FICTION: Freestanding ERs accept your insurance.

FACT: “Accepting all insurance” does not mean the freestanding ER is in your health plan’s network.

Freestanding ERs (FSERs) largely choose to remain out-of-network for most health insurance plans in Texas. FSERs use confusing advertising to intentionally mislead patients into believing they accept their insurance plans for full payment, but in reality, they choose not to be in network with most insurance plans in order to charge higher prices. This means insured patients will often get slapped with a bill that can be 10x what an urgent care center would charge for the same services – and it’s not covered by your insurance.

 

FICTION: Freestanding ERs are cheaper than urgent care centers or traditional hospital ERs.

FACT: Freestanding ERs charge up to 10X more than urgent care centers and are often more expensive than Texas hospital-based ERs

Charge like a traditional hospital ER but provide mostly routine clinic care: The top three reasons people visited freestanding ERs in Texas are fever, bronchitis and sore throat – conditions that could be treated for substantially lower prices at an urgent care or traditional doctor’s office.
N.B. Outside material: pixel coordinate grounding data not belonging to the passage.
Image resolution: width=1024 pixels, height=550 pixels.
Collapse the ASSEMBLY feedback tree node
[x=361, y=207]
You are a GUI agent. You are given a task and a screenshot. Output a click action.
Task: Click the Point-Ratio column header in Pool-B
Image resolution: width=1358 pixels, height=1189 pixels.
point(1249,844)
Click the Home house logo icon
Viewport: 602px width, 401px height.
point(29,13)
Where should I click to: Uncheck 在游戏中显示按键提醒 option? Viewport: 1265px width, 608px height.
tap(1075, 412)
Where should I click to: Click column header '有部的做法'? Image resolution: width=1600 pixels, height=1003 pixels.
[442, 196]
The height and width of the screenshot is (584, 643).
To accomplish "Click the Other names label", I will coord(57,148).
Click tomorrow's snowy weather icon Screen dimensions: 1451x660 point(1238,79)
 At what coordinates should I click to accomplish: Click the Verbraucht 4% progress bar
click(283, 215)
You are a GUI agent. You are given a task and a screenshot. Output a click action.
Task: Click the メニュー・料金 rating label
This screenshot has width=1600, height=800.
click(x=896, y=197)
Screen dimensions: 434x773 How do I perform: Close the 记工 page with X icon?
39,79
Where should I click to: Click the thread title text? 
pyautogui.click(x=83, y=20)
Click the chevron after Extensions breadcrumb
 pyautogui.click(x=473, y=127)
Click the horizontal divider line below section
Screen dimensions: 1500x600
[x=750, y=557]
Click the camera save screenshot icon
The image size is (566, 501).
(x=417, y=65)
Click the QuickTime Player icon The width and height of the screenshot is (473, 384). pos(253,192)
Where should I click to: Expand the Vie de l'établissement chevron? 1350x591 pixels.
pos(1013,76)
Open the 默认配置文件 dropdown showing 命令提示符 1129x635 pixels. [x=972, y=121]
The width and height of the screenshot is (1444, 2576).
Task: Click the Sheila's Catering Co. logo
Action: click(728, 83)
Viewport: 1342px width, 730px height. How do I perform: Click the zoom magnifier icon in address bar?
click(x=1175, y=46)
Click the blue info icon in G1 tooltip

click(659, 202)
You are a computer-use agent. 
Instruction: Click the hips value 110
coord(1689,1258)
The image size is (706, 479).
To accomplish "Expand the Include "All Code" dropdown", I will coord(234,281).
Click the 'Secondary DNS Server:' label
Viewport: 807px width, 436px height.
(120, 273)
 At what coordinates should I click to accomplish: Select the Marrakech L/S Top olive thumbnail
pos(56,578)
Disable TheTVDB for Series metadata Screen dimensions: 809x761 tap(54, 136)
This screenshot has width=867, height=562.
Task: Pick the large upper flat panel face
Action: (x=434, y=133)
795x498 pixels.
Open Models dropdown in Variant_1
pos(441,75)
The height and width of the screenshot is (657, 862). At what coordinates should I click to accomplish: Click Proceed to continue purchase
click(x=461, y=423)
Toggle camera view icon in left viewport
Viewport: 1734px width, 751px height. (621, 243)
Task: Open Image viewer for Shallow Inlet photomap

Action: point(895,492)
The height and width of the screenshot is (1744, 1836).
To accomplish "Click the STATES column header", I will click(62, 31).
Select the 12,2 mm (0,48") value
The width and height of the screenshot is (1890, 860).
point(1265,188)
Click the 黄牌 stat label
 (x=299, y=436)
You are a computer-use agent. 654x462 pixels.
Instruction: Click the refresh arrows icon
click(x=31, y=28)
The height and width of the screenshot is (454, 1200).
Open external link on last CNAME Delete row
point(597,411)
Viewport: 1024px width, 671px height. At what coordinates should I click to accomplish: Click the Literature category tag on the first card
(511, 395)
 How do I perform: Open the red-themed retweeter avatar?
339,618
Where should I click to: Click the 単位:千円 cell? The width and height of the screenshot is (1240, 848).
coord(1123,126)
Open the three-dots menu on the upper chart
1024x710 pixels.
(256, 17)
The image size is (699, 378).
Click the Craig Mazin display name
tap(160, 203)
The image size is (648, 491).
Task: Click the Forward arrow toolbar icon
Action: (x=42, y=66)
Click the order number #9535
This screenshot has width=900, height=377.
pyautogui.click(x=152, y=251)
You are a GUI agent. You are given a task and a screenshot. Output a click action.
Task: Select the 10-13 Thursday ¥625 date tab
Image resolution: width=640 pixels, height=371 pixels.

The average cost to treat bronchitis at a Texas freestanding ER is $2,944, compared to $136 at a traditional doctor’s office or $167 at an urgent care center.

Freestanding ERs bill you for more “extras:” Freestanding ERs in Texas have nearly 3x more costs associated with “extras” such as lab tests, x-rays and MRIs than traditional ERs, and 40x more than urgent care centers or physician office settings.

 

FICTION: Insured consumers are protected from surprise medical bills at freestanding ERs.

FACT: Surprise billing protections for patients do not apply to FSERs in Texas.

Texas has one of the highest rates of surprise medical billing in the nation. A surprise bill happens when a consumer receives out-of-network care unknowingly—often in an emergency situation. The risk of surprise billing is even greater at FSERs—nearly 70 percent of out-ofnetwork emergency claims for Texas ER facilities occur at freestanding ERs.